[Exercise instructions] Can you format the rows, from their start through the line with "Action: (x=219, y=219)", as a two-column CSV with the columns instruction and response? Give one CSV line per row, with its text under instruction and its answer under response, each in a single quoted field, line breaks turned into spaces and the pictures left out.

[Screen grounding rows]

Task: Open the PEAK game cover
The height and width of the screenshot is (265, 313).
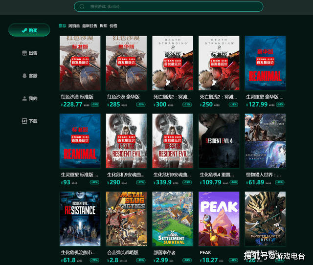Action: (x=219, y=219)
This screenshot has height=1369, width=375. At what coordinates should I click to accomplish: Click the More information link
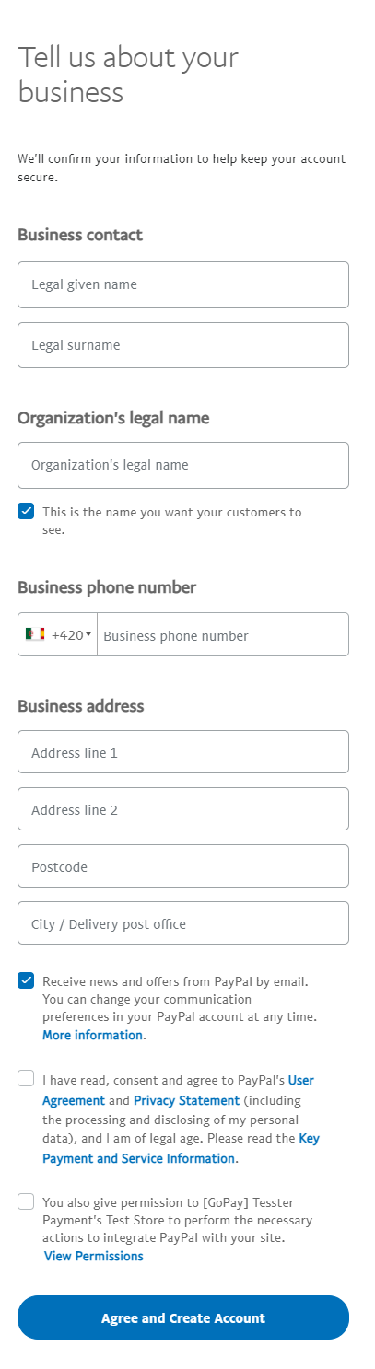click(93, 1035)
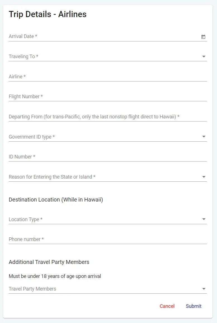
Task: Focus the Arrival Date text field
Action: pos(103,37)
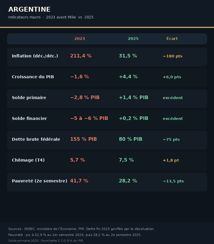
Task: Select the −75 pts debt gap
Action: [171, 140]
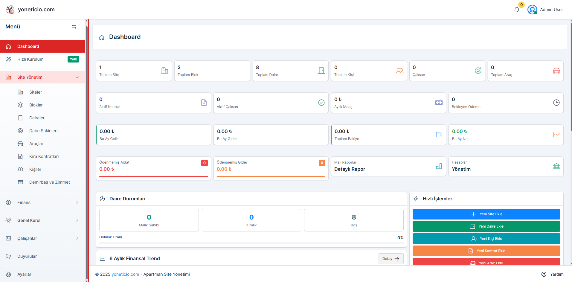The width and height of the screenshot is (572, 282).
Task: Click the Doluluk Oranı progress bar
Action: [x=251, y=243]
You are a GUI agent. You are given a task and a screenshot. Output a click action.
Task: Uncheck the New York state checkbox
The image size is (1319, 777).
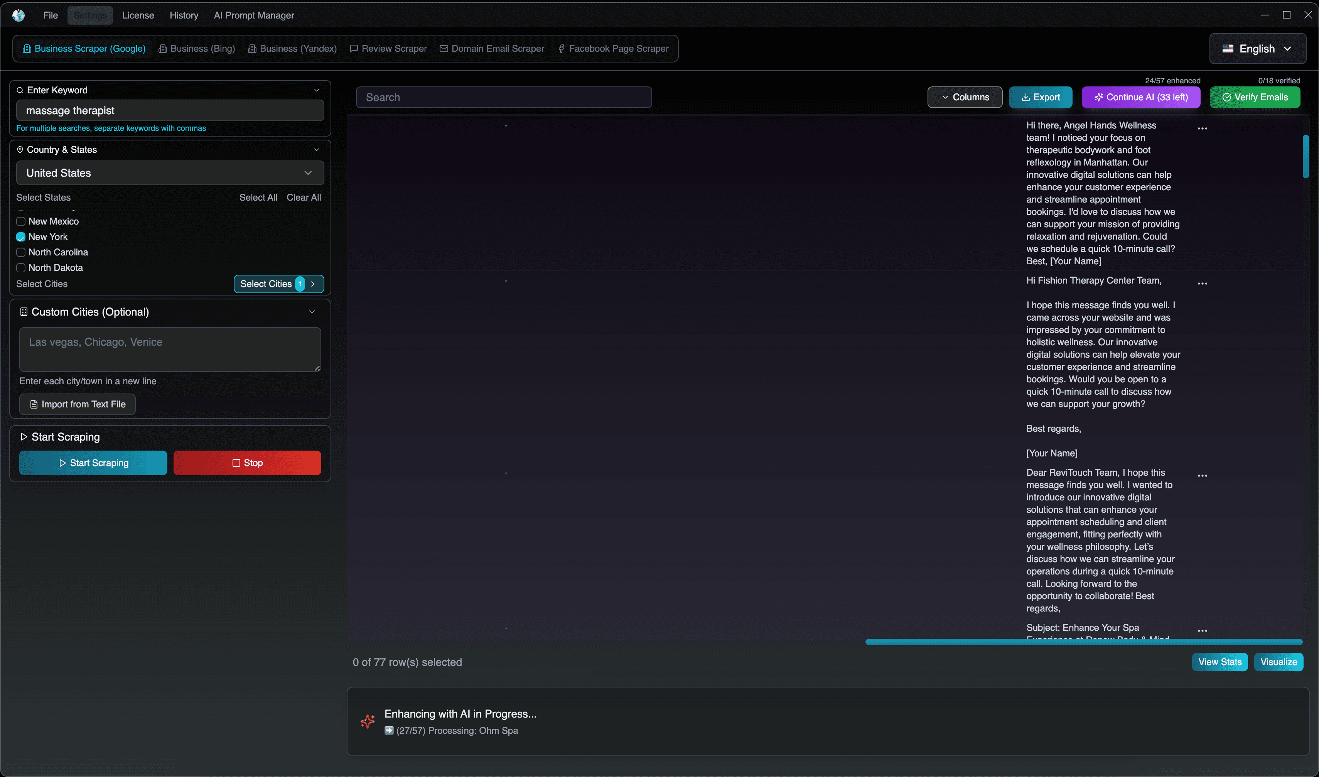[21, 237]
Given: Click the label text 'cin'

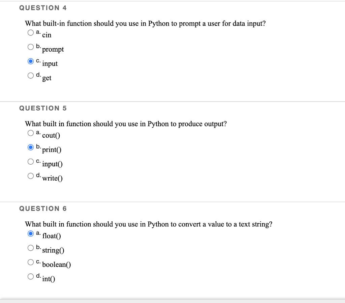Looking at the screenshot, I should pyautogui.click(x=47, y=35).
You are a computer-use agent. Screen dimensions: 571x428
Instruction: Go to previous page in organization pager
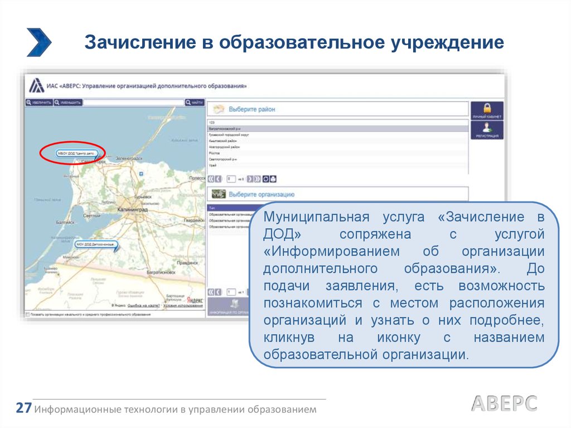coord(218,292)
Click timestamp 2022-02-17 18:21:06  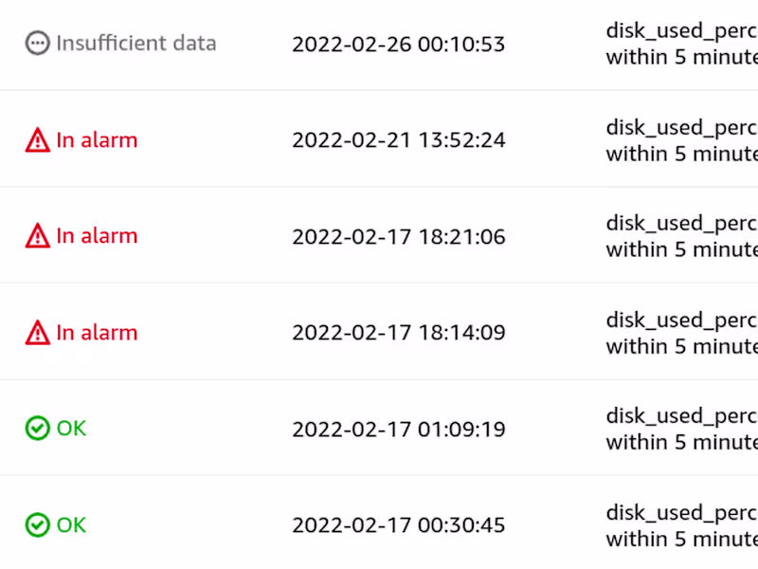pos(398,237)
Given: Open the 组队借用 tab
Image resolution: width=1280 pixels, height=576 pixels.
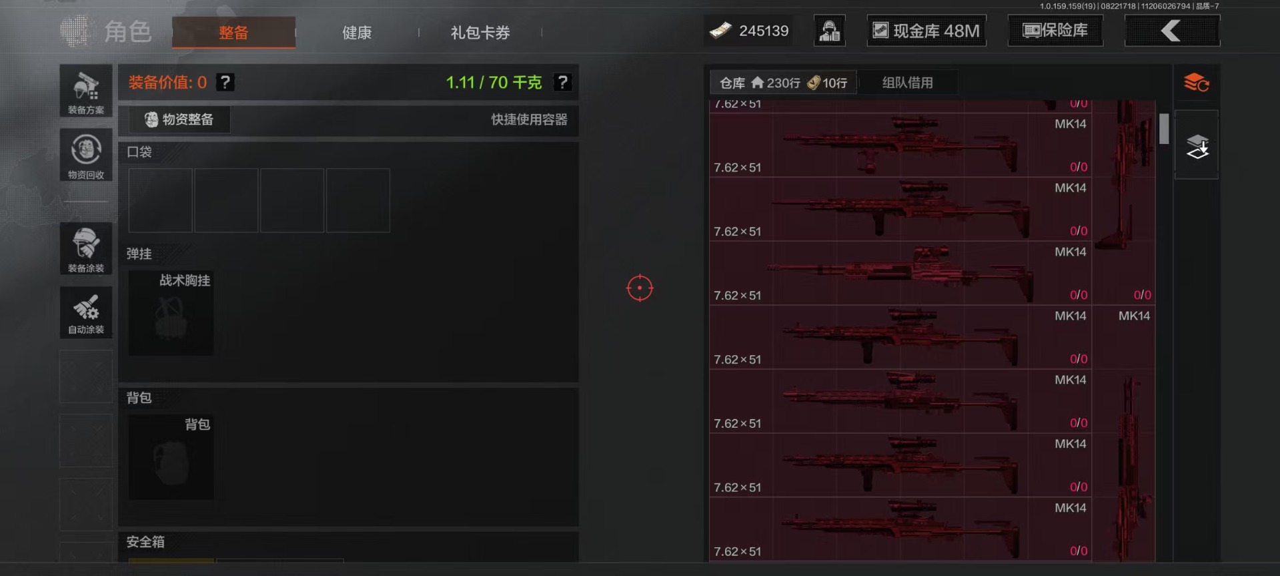Looking at the screenshot, I should 908,83.
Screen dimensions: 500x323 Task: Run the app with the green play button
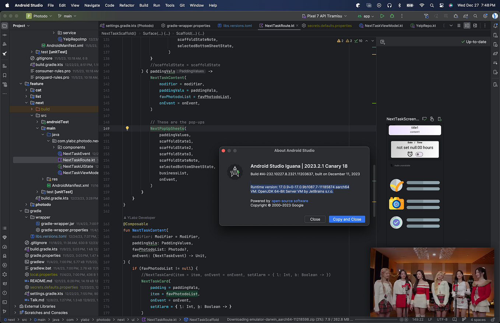(382, 16)
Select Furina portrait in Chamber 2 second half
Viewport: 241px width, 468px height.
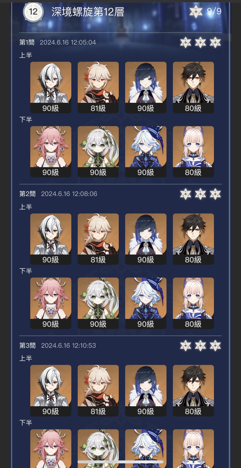(146, 303)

[Task result]
instruction,response
"Task: Open the PEAK game cover The height and width of the screenshot is (265, 313).","Action: (x=219, y=219)"